• **Exercise description**: Search the records below for "computer" and copy every line it turns up in.

• **The data**:
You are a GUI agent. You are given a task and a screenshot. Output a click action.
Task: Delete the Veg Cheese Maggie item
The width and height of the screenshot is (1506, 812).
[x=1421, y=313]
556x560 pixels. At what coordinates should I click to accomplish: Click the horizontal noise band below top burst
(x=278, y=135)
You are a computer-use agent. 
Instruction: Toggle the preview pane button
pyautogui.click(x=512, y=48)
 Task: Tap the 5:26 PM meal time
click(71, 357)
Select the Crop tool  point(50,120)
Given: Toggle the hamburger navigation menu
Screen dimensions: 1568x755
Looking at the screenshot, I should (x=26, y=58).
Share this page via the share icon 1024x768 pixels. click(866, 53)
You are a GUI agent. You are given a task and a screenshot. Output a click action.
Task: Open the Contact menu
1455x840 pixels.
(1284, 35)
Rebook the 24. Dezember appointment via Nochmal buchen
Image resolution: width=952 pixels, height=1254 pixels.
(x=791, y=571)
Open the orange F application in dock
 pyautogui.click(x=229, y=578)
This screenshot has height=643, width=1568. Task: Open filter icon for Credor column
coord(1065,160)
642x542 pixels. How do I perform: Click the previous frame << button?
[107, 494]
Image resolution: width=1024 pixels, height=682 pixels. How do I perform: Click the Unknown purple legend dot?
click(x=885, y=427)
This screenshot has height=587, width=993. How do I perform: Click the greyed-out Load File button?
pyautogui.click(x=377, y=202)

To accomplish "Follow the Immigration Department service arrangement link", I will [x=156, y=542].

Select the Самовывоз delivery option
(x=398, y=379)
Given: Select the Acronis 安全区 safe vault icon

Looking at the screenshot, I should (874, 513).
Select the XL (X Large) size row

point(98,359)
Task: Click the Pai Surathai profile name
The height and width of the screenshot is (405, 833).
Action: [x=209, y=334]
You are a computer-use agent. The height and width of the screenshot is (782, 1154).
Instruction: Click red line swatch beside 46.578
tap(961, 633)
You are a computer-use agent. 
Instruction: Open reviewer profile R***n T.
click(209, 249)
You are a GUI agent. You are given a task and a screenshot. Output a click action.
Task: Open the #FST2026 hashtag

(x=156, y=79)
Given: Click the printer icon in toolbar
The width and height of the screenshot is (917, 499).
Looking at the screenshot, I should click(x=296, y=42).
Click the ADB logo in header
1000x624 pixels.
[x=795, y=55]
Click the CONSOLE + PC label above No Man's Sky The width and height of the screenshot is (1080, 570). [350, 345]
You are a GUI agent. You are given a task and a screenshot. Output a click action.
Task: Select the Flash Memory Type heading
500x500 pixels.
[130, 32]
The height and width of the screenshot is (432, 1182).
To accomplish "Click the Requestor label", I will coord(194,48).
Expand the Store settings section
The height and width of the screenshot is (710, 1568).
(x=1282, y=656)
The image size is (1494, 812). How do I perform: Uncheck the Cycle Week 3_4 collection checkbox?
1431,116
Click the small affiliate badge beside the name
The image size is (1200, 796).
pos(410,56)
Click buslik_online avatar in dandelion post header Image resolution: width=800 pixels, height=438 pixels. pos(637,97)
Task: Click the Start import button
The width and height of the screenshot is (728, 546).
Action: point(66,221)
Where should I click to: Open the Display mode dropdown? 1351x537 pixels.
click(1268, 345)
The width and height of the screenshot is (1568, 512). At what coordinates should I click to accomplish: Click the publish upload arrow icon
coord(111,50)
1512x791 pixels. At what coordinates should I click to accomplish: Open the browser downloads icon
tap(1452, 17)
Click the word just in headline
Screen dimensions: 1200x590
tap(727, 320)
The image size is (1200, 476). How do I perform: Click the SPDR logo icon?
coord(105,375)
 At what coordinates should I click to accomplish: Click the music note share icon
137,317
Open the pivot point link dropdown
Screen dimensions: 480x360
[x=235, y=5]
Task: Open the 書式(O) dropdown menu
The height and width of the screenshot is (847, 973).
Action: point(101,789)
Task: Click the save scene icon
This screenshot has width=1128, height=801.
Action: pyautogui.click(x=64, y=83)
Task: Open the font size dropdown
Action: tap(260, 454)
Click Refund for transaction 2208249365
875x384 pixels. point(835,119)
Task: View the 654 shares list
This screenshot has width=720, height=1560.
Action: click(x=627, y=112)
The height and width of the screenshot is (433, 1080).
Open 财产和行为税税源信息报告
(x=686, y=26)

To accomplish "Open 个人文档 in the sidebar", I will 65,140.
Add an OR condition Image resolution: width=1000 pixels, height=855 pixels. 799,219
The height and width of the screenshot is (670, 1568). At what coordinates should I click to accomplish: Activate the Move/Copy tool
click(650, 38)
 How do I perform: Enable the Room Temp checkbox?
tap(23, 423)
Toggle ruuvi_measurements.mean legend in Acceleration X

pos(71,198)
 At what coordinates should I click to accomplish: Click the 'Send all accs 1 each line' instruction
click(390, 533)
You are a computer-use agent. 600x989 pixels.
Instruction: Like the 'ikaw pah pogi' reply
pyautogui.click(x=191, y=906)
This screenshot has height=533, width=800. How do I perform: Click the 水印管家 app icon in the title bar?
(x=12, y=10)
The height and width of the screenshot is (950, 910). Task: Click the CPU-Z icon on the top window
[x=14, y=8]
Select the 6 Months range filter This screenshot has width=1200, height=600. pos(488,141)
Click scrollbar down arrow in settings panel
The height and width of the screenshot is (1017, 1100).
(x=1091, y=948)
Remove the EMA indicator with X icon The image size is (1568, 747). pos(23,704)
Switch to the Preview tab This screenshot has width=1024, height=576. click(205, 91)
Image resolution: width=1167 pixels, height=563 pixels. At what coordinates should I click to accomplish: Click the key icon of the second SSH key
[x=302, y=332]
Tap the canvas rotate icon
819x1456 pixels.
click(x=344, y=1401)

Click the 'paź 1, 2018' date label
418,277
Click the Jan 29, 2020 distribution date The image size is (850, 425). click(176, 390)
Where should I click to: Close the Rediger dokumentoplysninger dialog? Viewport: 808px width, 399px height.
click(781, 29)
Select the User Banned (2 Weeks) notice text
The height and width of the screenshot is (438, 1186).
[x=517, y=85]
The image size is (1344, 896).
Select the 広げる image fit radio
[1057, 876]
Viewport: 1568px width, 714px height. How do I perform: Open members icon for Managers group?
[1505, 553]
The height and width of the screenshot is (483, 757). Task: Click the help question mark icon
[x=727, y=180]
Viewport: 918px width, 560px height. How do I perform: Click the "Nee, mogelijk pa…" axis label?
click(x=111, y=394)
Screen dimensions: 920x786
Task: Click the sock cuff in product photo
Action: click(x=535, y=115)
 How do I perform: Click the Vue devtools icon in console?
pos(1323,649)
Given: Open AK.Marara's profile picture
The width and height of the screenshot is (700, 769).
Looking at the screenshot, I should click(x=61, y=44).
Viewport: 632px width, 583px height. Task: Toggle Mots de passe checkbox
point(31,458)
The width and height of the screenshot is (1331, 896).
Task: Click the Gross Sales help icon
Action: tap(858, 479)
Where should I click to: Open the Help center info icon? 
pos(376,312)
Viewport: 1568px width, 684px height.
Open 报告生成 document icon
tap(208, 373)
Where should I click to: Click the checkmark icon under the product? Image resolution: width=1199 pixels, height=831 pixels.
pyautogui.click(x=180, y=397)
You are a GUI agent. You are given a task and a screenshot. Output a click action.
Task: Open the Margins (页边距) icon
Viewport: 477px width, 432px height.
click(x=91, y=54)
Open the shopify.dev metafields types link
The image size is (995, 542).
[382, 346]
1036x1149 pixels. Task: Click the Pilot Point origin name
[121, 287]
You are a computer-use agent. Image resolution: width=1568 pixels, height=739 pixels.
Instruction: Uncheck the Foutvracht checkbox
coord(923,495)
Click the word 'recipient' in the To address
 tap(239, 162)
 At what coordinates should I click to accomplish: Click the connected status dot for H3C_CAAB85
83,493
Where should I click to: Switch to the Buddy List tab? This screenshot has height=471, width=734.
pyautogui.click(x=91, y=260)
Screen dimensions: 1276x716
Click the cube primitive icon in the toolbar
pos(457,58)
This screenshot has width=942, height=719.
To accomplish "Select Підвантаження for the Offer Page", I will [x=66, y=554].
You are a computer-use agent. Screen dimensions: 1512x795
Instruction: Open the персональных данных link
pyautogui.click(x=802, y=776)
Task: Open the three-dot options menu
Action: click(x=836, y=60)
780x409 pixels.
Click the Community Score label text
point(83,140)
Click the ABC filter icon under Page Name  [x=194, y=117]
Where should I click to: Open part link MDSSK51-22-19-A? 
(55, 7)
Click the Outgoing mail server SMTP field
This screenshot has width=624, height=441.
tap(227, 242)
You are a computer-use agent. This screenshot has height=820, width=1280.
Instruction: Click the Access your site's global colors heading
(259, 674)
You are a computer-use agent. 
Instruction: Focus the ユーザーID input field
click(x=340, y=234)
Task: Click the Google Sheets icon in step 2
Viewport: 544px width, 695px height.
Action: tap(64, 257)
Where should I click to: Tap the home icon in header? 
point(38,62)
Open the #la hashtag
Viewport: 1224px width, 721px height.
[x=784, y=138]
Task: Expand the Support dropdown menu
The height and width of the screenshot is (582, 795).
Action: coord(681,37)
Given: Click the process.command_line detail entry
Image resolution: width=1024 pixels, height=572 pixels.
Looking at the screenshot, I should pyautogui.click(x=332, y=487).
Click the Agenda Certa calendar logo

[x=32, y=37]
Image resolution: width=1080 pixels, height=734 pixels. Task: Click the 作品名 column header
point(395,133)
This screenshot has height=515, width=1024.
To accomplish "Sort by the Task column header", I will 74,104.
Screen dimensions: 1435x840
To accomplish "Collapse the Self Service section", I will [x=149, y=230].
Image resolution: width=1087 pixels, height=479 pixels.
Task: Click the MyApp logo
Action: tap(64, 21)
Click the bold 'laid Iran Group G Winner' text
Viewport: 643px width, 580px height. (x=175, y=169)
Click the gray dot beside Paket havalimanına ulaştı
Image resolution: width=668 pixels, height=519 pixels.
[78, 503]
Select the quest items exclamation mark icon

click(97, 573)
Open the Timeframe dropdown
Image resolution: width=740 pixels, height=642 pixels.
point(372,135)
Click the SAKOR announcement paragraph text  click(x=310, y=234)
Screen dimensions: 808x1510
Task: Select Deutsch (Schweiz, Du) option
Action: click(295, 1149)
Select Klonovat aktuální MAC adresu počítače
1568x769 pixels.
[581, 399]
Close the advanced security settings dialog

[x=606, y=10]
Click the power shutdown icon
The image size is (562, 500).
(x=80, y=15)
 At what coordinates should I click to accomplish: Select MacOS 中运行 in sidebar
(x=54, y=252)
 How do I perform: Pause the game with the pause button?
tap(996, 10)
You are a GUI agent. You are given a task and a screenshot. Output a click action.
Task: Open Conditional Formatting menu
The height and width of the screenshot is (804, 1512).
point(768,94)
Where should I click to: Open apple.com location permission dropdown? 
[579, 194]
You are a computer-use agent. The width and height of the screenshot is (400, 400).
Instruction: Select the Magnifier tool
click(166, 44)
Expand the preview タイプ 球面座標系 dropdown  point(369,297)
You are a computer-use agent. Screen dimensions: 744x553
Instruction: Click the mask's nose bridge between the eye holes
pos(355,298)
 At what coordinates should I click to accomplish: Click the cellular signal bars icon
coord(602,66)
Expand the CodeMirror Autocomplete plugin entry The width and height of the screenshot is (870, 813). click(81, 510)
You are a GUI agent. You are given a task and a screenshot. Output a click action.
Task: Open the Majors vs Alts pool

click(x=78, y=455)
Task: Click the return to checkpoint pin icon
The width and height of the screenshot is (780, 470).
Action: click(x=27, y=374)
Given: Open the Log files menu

• **Solved exercise**:
You are a computer-use agent. 
You are a computer-use agent. The height and width of the screenshot is (782, 1154).
You are a computer-use agent. 
You are a computer-use agent. 600x989 pixels.
You are a computer-use agent. Image resolution: width=1568 pixels, height=739 pixels.
You are a computer-use agent. Screen dimensions: 1512x795
You are a computer-use agent. This screenshot has height=820, width=1280.
You are a computer-use agent. 
You are a computer-use agent. The width and height of the screenshot is (400, 400).
You are a computer-use agent. Screen dimensions: 744x553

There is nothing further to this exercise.